Liza Hyatt has an irony radar, sharpened by the troubles of our time. This radar sounded off the day she observed a dead doe at the entrance of a new upscale housing development misnamed “The Sanctuary.”
Her reaction? To write and pin a poem on it, on the spot. The urge struck her again when she heard about Mayor Peterson’s plan to give away part of the downtown parkland known as Capital Commons. She read “Requiem to a City Park” to an audience of 15-20 citizens on June 22, asking each to stand on a dollar bill as if it was the last green space left.
Hyatt calls this responsive, risky, community-driven work eco-poetry. The suffix eco comes from the Greek oikos, meaning home. “This is ‘homing’ poetry,” Hyatt says. “It reconnects our relationship with each other and the living world.”
NUVO sat down with this activist-artist to talk about the urgency and resurgence of language, grief and truth telling.

NUVO: What compelled you to write poetry about the loss of Capital Commons?
Liza Hyatt: The first stanza of the poem describes a scene I saw awhile ago at Circle Centre. When I read about the Simons’ deal with the city to build on Capital Commons Park, I felt compelled to explore how that brief, ironic image of the overcrowded food court, the longing for open spaces and the property give-away might all be related.
NUVO: To me it seems sad when activists get involved in an issue when grieving is the only thing left to do.
Hyatt: Sometimes I think groups of women and men standing together and loudly keening are needed in every city in the world. I didn’t write “Requiem for a City Park” intending it to be primarily an expression of activism. Poetry is always a way of lovemaking, of connecting and relating, an ecstatic process. I wrote “Requiem” so I could feel more deeply my grief for the open spaces being lost every day. I took it to the park to make real to myself and others that this grief is a public one. Yet, in doing so, I was challenging not only the city’s deal with the Simons, but also the social repression of grief and of all things wild. So, in my own way, I was also being an activist.

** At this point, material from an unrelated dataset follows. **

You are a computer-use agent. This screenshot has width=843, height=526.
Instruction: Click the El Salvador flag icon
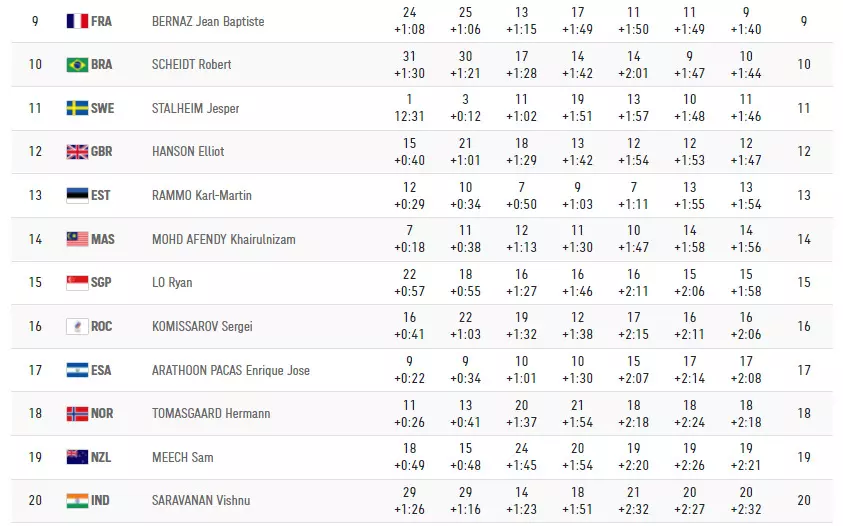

NUVO: Does poetry make a difference?
Hyatt: For a long time I have been discontented with the traditional route of writing poetry in solitude, putting it in an envelope, mailing it to some magazine and trusting that some other solitary people will silently read it. I write poetry to be more connected to life and yet publishing in this way only felt like the opposite of connection. After years of feeling that something essential was missing, this year I finally got it. I knew I needed to put my poetry out into the living landscapes that inspire it.
NUVO: For example?
Hyatt: The poem I wrote about the wildflower hepatica on a hillside overlooking Fall Creek belongs to — and on — that hillside. So I tried chalking the poem on the wooden steps leading to the flowers. But people were too busy, too numb to stop and look at the flowers, let alone read the poem. So, I realized I needed to invite people to slow down — to give them permission to risk having sensual experiences of the world. I started going up to strangers, introducing myself as a poet, asking them to lie on their backs and read a love poem to the sky. And, when the cicadas were in full orgy, I invited Memorial Day picnickers to read aloud with me a cicada love poem and then, with maracas, join in with the cicadas’ powerful droning.
NUVO: How did people react to you?
Hyatt: A middle-aged man confided to me that the cicada poem described just how it feels for him to be in love for the first time in his life.
NUVO: Do you see your work as part of the larger environmental art movement?
Hyatt: Environmental art transcends disciplinary boundaries, involving artist and audience in a participatory relationship with the environment and the art itself. I love the work of people like Andy Goldsworthy who sculpts impermanent formations from icicles or leaves. Another inspiration for me was Suzi Gablik’s book The Re-Enchantment of Art [1988]. And the Web site called www.greenmuseum.org is a great way to see what environmental artists are doing around the world.
NUVO: What’s your mission as an environmental artist?
Hyatt: I wanted to find a way to be part of this movement. One day it just clicked that I could place my poetry in the landscape in simple ways that would draw people into active engagement. I have not been this excited about poetry since the days when I was first learning to write it. I feel like my efforts have been complete experiments. I have learned from each and each time there have been incredible spontaneous occurrences in my interactions with people — to really experience the full artistic impact of the poetry, you have to be there in the moment, watching what happens to people as they are affected by bringing the poem to life. The environmental art movement seizes these un-capturable, un-sellable moments integral to art and life.
NUVO: What difference can art make in Indy today?
Hyatt: In these times, in Indy, art is for the same thing it has always been for … to awaken the senses, to teach us of our connectedness to local place, each other, the Earth, the universe. Culturally, we are generally estranged from this kind of relationship. I am excited that Indianapolis is taking a renewed interest in public art and I hope to see a real movement locally among Indy artists toward not only beautifying our city, but reclaiming art as a way to heal and rebuild the natural kinship with the Earth.